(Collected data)
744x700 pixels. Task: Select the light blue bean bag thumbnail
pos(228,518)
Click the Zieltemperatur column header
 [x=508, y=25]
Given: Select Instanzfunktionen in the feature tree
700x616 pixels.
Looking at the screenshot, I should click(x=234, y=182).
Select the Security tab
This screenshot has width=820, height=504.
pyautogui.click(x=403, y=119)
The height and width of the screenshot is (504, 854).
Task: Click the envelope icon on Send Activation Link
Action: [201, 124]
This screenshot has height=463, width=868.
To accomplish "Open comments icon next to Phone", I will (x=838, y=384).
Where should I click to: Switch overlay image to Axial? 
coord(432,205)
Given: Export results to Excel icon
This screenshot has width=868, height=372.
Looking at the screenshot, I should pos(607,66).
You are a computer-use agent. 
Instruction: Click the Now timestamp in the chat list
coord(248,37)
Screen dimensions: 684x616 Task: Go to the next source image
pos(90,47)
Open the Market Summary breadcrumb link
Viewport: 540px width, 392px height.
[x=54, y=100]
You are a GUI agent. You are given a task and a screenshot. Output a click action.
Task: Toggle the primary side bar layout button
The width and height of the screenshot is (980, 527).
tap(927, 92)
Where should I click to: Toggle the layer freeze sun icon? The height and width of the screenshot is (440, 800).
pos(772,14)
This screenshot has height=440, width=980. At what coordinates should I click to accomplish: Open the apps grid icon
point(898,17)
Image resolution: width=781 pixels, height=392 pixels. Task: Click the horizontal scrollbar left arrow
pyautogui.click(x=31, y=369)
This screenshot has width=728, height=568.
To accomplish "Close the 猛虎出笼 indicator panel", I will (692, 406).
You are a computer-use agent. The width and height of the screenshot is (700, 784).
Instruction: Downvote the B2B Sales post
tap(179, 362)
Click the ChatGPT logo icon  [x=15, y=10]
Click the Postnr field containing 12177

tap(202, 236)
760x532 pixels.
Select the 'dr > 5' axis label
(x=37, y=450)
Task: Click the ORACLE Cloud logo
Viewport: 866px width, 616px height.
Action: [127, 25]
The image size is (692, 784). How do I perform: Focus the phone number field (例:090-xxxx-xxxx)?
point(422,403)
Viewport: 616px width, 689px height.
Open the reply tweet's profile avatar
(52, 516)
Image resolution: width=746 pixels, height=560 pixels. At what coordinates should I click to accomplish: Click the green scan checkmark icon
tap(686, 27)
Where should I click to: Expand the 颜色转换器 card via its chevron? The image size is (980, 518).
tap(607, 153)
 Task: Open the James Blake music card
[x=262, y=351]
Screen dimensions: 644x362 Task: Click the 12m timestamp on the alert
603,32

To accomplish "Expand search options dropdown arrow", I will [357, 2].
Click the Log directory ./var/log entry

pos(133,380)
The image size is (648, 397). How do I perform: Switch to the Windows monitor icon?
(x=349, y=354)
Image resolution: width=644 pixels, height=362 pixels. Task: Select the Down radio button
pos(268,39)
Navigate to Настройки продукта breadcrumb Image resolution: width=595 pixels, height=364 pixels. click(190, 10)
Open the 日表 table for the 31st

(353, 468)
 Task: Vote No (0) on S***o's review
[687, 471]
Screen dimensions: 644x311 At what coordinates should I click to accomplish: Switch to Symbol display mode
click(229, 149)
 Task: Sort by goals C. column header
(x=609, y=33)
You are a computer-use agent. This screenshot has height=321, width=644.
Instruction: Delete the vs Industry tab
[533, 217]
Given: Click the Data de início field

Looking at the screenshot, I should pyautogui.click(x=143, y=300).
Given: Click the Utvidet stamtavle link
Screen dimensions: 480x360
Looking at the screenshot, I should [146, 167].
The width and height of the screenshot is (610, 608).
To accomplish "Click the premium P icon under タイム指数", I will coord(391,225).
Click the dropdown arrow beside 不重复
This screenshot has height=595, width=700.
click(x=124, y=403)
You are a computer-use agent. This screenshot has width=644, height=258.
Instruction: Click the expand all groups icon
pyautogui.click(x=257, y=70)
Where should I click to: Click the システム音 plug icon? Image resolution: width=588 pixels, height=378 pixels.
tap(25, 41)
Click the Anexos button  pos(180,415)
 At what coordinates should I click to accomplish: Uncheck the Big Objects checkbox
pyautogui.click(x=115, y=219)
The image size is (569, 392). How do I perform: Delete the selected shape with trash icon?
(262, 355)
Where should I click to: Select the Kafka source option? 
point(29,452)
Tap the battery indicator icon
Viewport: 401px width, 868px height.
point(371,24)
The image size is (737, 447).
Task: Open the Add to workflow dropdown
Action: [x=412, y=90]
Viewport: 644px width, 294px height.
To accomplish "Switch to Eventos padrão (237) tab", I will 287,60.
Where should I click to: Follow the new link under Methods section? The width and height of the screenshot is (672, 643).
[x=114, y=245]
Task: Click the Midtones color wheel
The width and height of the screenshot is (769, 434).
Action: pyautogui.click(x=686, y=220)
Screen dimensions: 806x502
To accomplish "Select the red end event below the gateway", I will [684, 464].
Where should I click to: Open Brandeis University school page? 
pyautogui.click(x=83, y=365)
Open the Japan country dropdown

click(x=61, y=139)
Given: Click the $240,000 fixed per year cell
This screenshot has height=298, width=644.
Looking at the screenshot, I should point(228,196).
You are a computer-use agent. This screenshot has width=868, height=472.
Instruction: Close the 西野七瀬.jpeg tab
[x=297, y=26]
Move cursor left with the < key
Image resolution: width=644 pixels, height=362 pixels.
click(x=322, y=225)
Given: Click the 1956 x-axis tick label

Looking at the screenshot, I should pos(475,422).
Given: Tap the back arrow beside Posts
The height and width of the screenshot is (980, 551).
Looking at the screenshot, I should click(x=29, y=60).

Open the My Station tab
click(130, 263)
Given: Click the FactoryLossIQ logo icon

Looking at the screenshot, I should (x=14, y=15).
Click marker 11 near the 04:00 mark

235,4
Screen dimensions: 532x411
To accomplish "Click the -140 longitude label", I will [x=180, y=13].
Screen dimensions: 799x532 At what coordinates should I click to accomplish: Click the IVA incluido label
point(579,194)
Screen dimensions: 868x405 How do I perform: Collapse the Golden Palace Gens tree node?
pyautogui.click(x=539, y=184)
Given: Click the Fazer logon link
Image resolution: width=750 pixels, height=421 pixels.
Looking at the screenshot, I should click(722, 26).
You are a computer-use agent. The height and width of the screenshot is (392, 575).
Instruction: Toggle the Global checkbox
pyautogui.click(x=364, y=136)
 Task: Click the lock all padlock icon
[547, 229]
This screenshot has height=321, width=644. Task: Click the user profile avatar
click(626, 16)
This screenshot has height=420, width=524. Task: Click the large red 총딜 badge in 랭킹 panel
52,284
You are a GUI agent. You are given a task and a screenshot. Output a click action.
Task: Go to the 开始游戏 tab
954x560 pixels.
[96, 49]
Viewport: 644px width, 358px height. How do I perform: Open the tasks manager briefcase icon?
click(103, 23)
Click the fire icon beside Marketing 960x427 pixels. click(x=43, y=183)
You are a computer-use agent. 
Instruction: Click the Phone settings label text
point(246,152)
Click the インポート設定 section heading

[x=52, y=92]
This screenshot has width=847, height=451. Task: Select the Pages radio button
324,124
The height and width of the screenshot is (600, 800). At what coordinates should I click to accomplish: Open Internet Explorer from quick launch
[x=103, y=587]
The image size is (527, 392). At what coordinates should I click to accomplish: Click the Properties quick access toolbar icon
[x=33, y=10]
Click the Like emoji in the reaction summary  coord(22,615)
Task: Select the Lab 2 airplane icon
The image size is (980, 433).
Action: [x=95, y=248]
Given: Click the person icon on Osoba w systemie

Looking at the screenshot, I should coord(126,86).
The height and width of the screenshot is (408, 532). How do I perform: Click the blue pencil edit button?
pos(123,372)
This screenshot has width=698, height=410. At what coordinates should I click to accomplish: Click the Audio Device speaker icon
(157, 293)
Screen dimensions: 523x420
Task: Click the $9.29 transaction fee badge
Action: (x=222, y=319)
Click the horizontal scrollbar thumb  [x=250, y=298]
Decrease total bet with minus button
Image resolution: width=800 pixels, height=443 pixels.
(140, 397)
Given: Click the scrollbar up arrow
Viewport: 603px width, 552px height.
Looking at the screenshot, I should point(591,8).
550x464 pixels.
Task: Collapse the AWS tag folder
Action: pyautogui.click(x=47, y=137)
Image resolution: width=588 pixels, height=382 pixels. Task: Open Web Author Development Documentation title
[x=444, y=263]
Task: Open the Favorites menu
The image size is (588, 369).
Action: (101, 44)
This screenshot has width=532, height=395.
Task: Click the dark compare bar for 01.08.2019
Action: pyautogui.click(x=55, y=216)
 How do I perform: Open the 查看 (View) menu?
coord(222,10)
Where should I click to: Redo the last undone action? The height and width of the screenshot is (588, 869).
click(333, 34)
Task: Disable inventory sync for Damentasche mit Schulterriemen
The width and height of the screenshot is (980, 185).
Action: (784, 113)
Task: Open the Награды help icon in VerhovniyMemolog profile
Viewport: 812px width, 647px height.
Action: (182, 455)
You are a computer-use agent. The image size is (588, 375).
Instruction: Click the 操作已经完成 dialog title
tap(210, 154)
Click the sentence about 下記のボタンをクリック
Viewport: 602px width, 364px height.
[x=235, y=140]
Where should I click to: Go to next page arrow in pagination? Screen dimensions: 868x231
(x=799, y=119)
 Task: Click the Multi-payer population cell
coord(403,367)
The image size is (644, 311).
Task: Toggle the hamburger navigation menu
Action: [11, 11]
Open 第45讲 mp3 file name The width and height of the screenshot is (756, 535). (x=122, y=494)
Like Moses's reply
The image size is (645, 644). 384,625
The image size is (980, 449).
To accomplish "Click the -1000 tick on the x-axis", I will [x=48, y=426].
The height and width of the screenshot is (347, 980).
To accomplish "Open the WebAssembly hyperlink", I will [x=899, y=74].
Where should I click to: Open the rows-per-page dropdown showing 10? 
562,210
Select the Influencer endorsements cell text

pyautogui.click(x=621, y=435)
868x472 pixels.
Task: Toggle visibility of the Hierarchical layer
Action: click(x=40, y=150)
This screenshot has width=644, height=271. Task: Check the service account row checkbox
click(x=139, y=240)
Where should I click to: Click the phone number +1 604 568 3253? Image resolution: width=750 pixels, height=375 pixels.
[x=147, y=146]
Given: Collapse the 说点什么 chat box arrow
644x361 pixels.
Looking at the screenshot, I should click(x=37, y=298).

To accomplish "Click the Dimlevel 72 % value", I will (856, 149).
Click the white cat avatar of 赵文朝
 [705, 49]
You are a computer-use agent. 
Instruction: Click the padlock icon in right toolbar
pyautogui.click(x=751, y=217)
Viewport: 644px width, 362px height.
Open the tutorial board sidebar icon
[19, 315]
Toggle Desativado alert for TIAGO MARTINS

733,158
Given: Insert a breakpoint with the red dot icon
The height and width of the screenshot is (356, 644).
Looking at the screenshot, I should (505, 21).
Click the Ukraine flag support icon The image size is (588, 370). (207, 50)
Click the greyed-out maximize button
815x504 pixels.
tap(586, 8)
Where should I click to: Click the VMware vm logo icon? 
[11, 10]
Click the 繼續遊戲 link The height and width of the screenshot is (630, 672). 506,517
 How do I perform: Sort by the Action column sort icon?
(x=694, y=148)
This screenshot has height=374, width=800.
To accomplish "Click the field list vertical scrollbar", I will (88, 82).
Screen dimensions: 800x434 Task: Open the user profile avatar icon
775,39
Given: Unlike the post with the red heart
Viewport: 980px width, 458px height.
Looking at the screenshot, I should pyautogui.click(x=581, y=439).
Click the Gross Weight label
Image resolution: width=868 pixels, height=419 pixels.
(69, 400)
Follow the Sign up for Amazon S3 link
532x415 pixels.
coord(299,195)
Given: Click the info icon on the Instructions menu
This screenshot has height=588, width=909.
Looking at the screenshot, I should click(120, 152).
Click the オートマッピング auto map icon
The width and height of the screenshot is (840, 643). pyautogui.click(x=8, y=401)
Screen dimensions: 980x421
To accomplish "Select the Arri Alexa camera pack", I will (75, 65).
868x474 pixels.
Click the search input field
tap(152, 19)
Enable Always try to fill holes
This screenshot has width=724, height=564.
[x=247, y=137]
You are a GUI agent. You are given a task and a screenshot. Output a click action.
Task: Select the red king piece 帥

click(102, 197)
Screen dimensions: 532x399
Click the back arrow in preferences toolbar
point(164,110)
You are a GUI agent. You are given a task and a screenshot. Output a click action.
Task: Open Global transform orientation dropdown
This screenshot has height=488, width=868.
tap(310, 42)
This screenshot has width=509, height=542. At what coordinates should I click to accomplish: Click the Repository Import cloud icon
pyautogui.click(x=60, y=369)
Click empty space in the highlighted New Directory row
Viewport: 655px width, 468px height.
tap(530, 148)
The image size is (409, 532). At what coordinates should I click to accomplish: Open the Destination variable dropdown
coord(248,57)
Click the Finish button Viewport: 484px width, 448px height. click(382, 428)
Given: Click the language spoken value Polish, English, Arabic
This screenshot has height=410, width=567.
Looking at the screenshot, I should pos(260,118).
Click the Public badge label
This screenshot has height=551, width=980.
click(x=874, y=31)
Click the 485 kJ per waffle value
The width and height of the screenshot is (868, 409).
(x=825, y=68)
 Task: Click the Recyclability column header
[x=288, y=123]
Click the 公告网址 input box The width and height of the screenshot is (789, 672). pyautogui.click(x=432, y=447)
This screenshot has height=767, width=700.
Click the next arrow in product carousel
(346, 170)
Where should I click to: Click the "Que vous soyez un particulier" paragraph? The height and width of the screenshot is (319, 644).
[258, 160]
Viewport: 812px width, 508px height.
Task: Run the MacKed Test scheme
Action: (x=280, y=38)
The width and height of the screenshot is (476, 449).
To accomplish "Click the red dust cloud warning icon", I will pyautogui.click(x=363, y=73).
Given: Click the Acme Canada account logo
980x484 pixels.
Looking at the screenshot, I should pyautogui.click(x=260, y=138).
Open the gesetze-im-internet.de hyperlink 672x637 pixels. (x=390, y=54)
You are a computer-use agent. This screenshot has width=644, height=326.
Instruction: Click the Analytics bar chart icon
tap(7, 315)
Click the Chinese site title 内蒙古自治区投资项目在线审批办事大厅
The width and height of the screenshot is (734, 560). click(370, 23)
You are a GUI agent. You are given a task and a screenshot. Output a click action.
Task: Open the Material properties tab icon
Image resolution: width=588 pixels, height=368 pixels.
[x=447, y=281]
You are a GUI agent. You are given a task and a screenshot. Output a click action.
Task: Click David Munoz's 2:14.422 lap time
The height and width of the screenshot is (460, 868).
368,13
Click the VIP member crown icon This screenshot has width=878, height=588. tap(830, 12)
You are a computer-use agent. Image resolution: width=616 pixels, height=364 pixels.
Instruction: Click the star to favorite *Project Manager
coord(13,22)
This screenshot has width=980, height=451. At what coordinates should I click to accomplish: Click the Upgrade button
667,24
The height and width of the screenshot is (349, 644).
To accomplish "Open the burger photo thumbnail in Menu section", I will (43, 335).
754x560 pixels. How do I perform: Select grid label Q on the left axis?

Task statement:
Isolate the lines above that contain the word "hyperlink" and copy them.

Task output:
To accomplish "Open the WebAssembly hyperlink", I will [x=899, y=74].
Open the gesetze-im-internet.de hyperlink 672x637 pixels. (x=390, y=54)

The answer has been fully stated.